DGP - Django graphene permissions

Permission system inspired by DRF

Installation

Install the latest release:

$ pip3 install django-graphene-permissions

Or using pipenv

$ pipenv install django-graphene-permissions

Usage

Permission definition


You can create new permissions by subclassing BasePermission e.g.

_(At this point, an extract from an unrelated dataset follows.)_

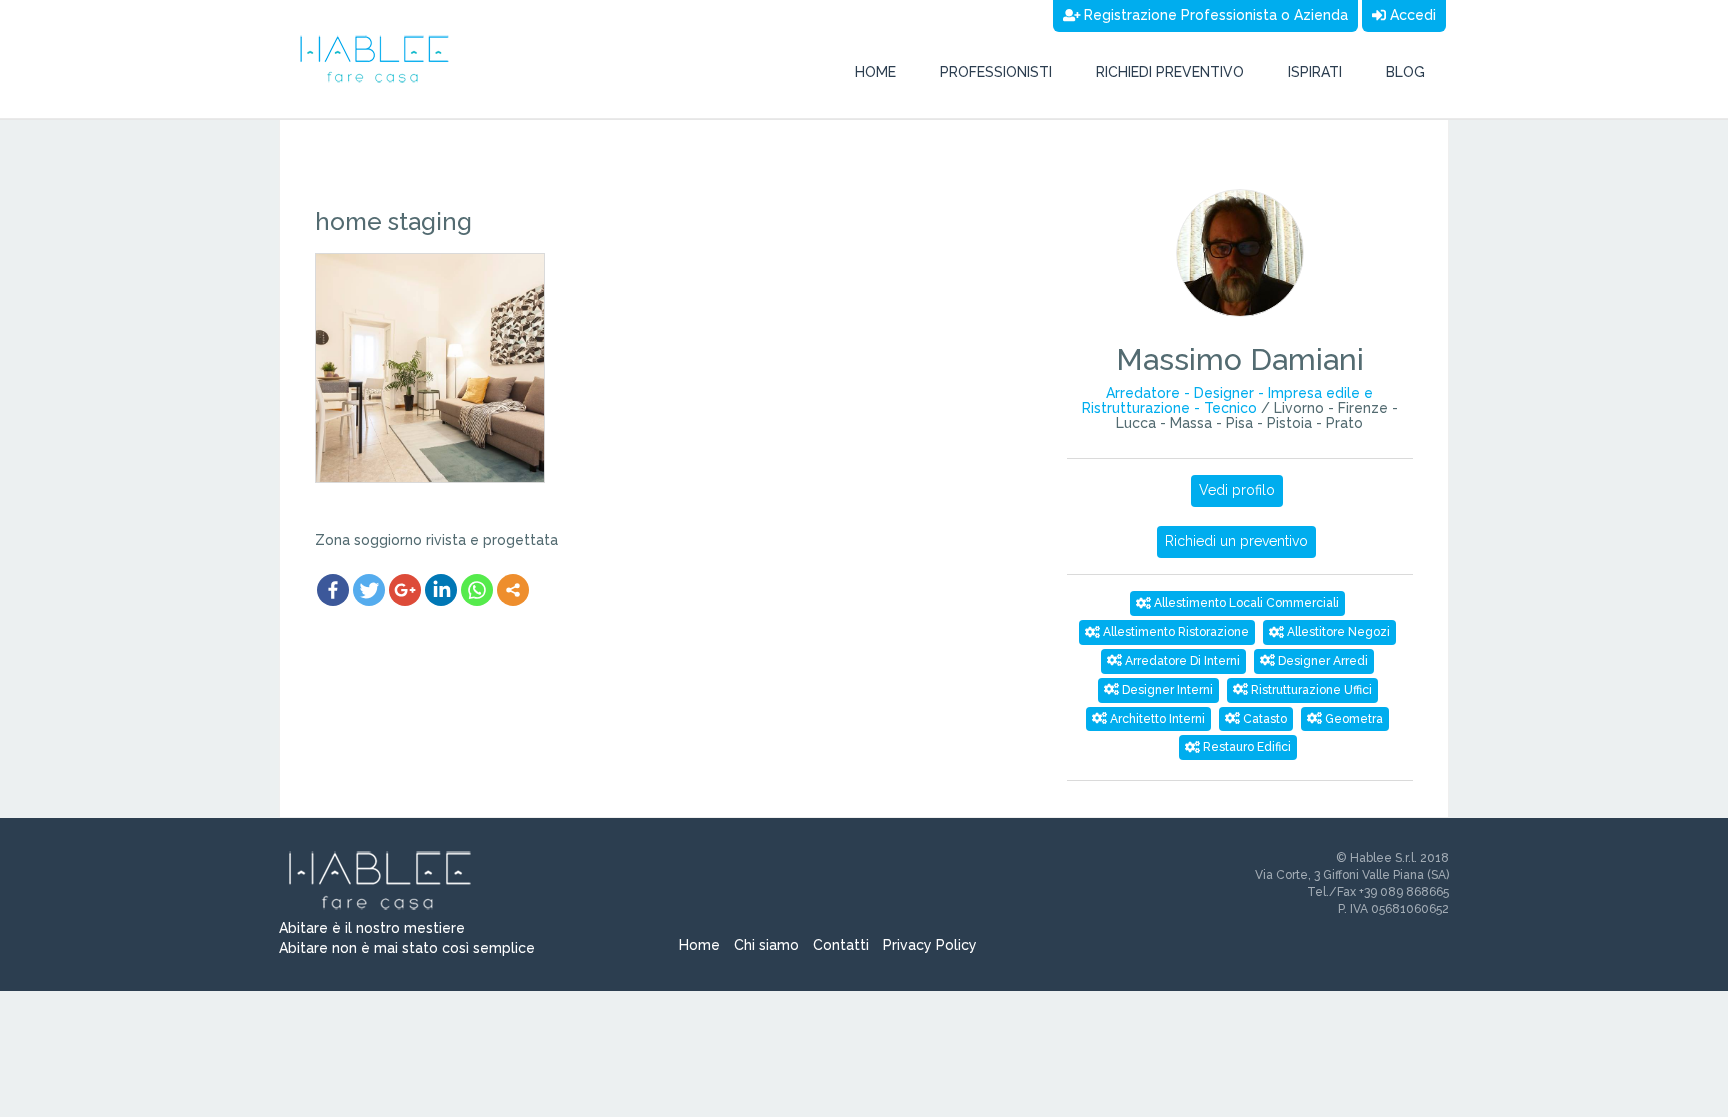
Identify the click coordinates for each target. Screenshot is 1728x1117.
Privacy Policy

from django_graphene_permissions.permissions import BasePermission

class MyPermission(BasePermission):

	@staticmethod
	def has_permission(context):
		return context.user and context.user.is_authenticated

	@staticmethod
	def has_object_permission(context, obj):
		return True

This package provides predefined permissions :

  • AllowAny : Allow any access.
  • IsAuthenticated : Allow only authenticated users.

Node Permission


Subclass PermissionDjangoObjectType and define the permissions via the static method permission_classes which returns an iterable of permissions classes

from django_graphene_permissions import PermissionDjangoObjectType
from django_graphene_permissions.permissions import IsAuthenticated

class ExampleNode(PermissionDjangoObjectType):
	class Meta:
		model = Example
		interfaces = (relay.Node,)

	@staticmethod
	def permission_classes():
		return [IsAuthenticated]

Mutation Permission


Apply the permissions_checker([Permission,...]) decorator to mutate e.g.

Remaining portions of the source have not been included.